本日は当機構の平成30年度の業務実績について、先ほど御説明がありました重点化対象項目の8項目につきまして、実績を取りまとめました資料2-1のポンチ絵で御説明をさせていただきます。なお、実績につきましては、全ての評価項目で目標を達成しており、また、機構の外部評価委員会において、外部の有識者に御審議いただき、自己評価について、おおむね妥当と認めていただいているものです。
 それでは早速ですけれども、資料に基づき説明をさせていただきます。まず、資料2-1の5ページを開けていただければと思います。これは「高年齢者等の雇用に係る相談・援助、意識啓発等」の業務です。この業務は、社会保険労務士等を65歳超雇用推進プランナーや、高年齢者雇用アドバイザーとして委嘱し、企業に対して定年の引上げや継続雇用制度の導入等に関する制度改善提案や、専門的な相談・援助を実施しているものです。また、実践的手法の開発・提供や、生涯現役社会の実現に向けた啓発活動等を行っております。次の6ページですが、この評価項目の自己評価は「S」としております。
 続きまして、ページを1つ飛ばして8ページを御覧ください。平成30年度から新しい中期目標期間が始まり、高年齢者雇用に関する相談・援助業務については従来の相談・援助よりも更に一歩踏み込んで、企業を複数回訪問し、定年の引上げや継続雇用制度の導入に関して具体的に制度改善の提案を行う業務を開始いたしました。この制度改善提案業務につきましては、実績が8,978件で達成度が149.6%、制度改善提案によって見直しを進めた事業主の割合は65.4%で達成度が163.5%と、ともに目標を大きく上回る実績を上げているところです。
 制度改善提案では、機構が委嘱したプランナー等が企業を複数回訪問し、高齢社員の年齢構成、活用状況、課題等を把握した上で、65歳以上への定年延長、65歳を超えた継続雇用延長等について具体的に提案します。そして、プランナー等の制度改善提案から4~6か月後に訪問等により見直しを進めたかの確認をしております。下の所に、制度改善提案を受けて事業主が実際に見直しを行い、定年65歳や継続雇用70歳などに取り組んだ例を掲載しているところです。

#### [提供資料]
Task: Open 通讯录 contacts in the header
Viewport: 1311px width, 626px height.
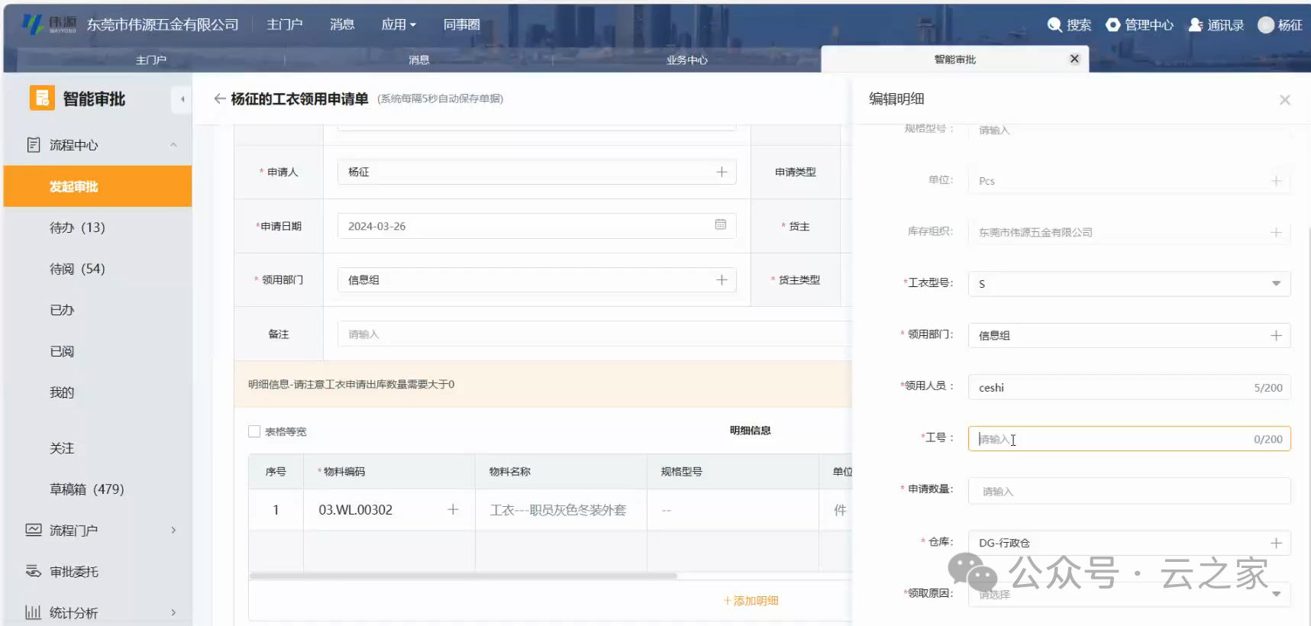Action: (x=1216, y=24)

#### [作業内容]
**a.** 本文によると、平成30年度の制度改善提案業務の実績は何件でしたか。
**b.** 本文のうち、「制度改善提案では、機構が委嘱」という語句を含む箇所から始まり「例を掲載しているところです。」で終わる部分を、一字も変えずに書き写してください。

#### [各問の解答]
**a.** 8,978件です。

**b.**
制度改善提案では、機構が委嘱したプランナー等が企業を複数回訪問し、高齢社員の年齢構成、活用状況、課題等を把握した上で、65歳以上への定年延長、65歳を超えた継続雇用延長等について具体的に提案します。そして、プランナー等の制度改善提案から4~6か月後に訪問等により見直しを進めたかの確認をしております。下の所に、制度改善提案を受けて事業主が実際に見直しを行い、定年65歳や継続雇用70歳などに取り組んだ例を掲載しているところです。